Wives contributed about a quarter of the average monthly income in dual-income households, where both the husband and wife work. [ My guts is that this number is much higher with many women in cash businesses].
According to the annual Women’s Life in Statistics, compiled by the National Statistical Office (NSO), working wives earned 916,800 won a month, accounting for some 24.3 percent of the 3.78 million won average monthly income of two-income families in Korea in 2005.
Last year, double-income households had 1.05 million won, or 38.5 percent, more monthly income than the average family with single income. The NSO surveyed 7,500 married couples nationwide.
The monthly earning gap between double and single-income families widened by 104,800 won from 2004.
Although employed women worked virtually the same number of hours last year, about 96.7 percent of the hours men worked, the average monthly salary earned by women remained only 63 percent of that made by men, increasing marginally from the previous year.

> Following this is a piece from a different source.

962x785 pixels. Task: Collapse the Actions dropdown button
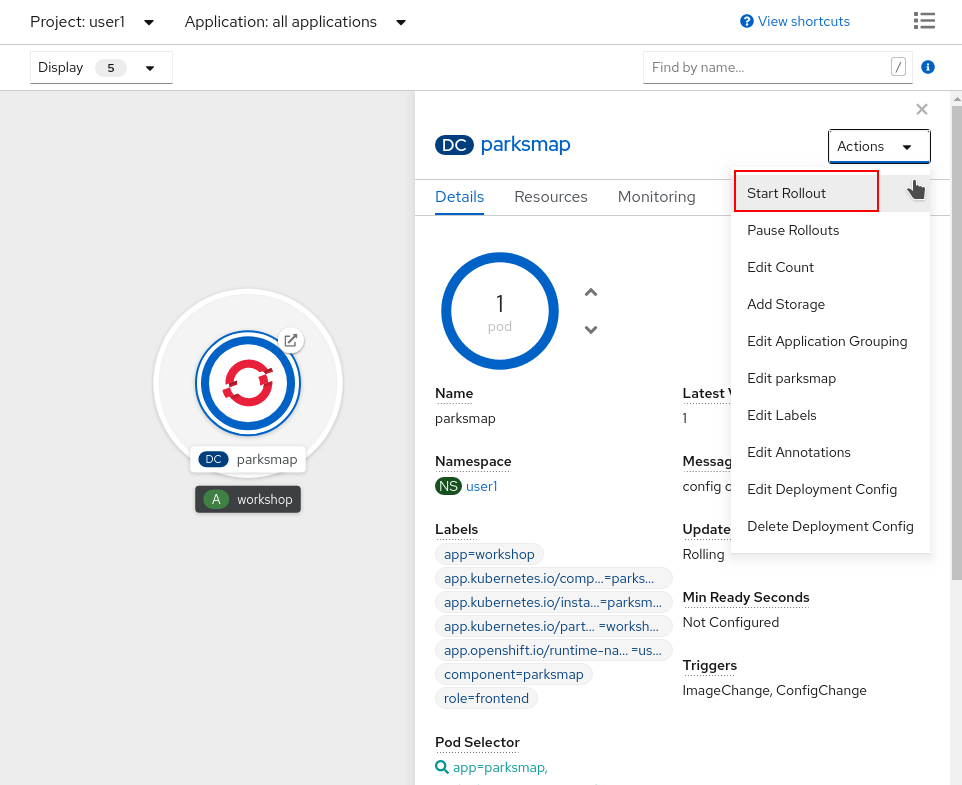(878, 146)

Nevertheless, there were also encouraging signs as the number of women in key government posts and professional services continued to increase steadily.
Women who became members of local councils in this year’s local elections amounted to 525, accounting for 14.5 percent of total council members, up from 3.4 percent in 2002.
Of working women, the share of those engaged in professional services increased to 17.5 percent in 2005 from 16.9 percent in 2004.
The share of female professors also rose to 18.1 percent last year from 17.2 percent in 2004.
In 2005, women made up 13 percent of Korean lawmakers, 19.2 percent of physicians and surgeons, 22.2 percent of dentists, 12.4 percent of oriental medicine practitioners, and 63.8 percent of pharmacists.
Of the total of economically productive women, or females eligible for work, 50.1 percent had jobs at the end of last year, topping the 50-percent threshold for the first time ever.